◆ **REQUIRED TASK**
Pick up the pacman-dev email about VCS URLs in makepkg and continue it from its final sentence.

◆ **TEXT SEGMENT**

________________________

[pacman-dev] [PATCH 0/3] makepkg: Alternate implementation of VCS URLs in sources array.
Luke T.Shumaker
lukeshu at sbcglobal.net
Mon Aug 27 09:41:05 EDT 2012
At Mon, 27 Aug 2012 14:12:21 +1000,
Allan McRae wrote:
>
> On 26/08/12 03:36, Luke Shumaker wrote:
> > An advantage of my design is that it does allow for integrity checks
> > of VCS packages, rather than inserting 'SKIP' into the md5sums
> > array. This is very important to the derivative distribution Parabola.
> > (However, the 'SKIP' option is still valuable for URLs that track a
> > branch)
>
> Can you explain why this is important? That would help me understand
> what you are trying to achieve that can not be done with the current system.
>
> The only reason I can see to create a tarball is to distribute the
> source on its own. Using "makepkg --allsource" creates a full source
> tarball including the VCS sources. If you are worried about integrity
> of those VCS sources in the source tarball, adding a checksum to the
> PKGBUILD does nothing as the PKGBUILD can be edited too. You are best
> to use "makepkg --allsource" and PGP sign the resulting tarball.
Some of the Parabola devs have a weird fixation with checksums.
However, after discussing it with them, your implementation addresses
all of their major concerns.

________________________

◆ **DATA EXCERPT**

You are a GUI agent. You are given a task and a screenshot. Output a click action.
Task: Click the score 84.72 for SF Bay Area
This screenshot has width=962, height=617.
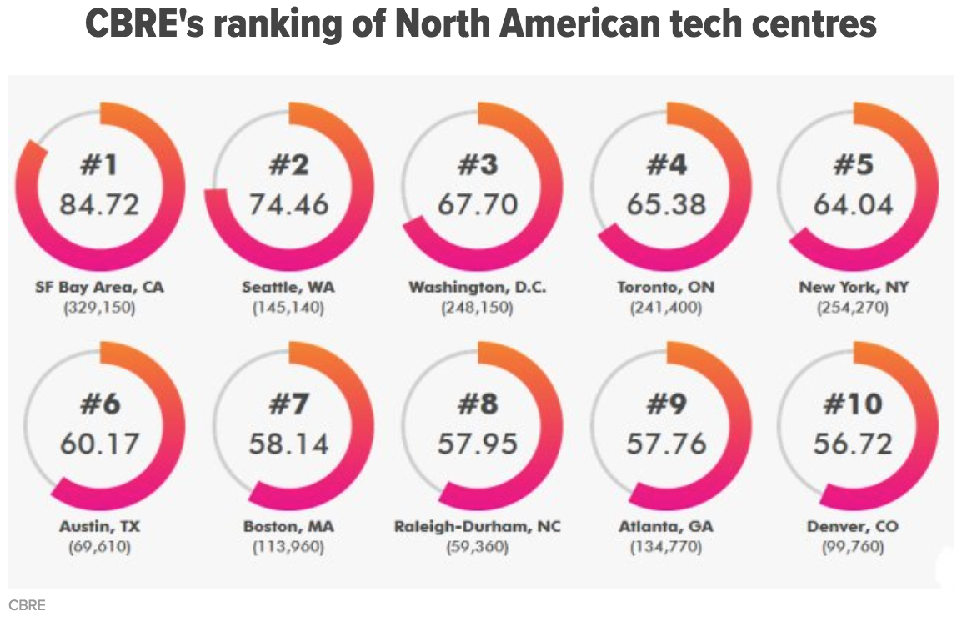point(99,204)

________________________

◆ **FINAL ANSWER**
My only concern--and this is a minor one--is that if a user uses the
fragment to check out a specific commit, with (for example) svn, if
that commit changed upstream (which requires wizardry, but does
happen), then you have no idea at download time.
> But perhaps I entirely missed the issue...
>
>
> A comment that I need to make is about the need for a separate tool to
> download the vcs sources. We used to have a script called "versionpkg"
> that dealt with VCS packages. That got merged into makepkg and my
> recent work was to fully integrate VCS packaging into makepkg. So going
> using a separate script to deal with VCS sources is really a step or two
> backwards.
The difference is that versionpkg was invoked directly by the user,
distracting them from makepkg. My `vcsget` tool is simply a
downloader-agent. The idea was to reinforce makepkg's paradigm:
extract scheme from URL, look for entry in DLAGENTS, use that.
The way you've done it, it checks if the scheme is in a list, then
checks DLAGENTS if it is, or does a number of special things based on
what scheme it is. Given it's simplicity, if we're shoving specialized
logic for each scheme into makepkg, why have DLAGENTS at all? Why not
just move that collection of one-liners into makepkg?
If that's the direction you want to go, that's fine, but I'd wanted to
stick to the current paradigm of using DLAGENTS, and having the URLs
be basically opaque to makepkg.
Thanks for your reply!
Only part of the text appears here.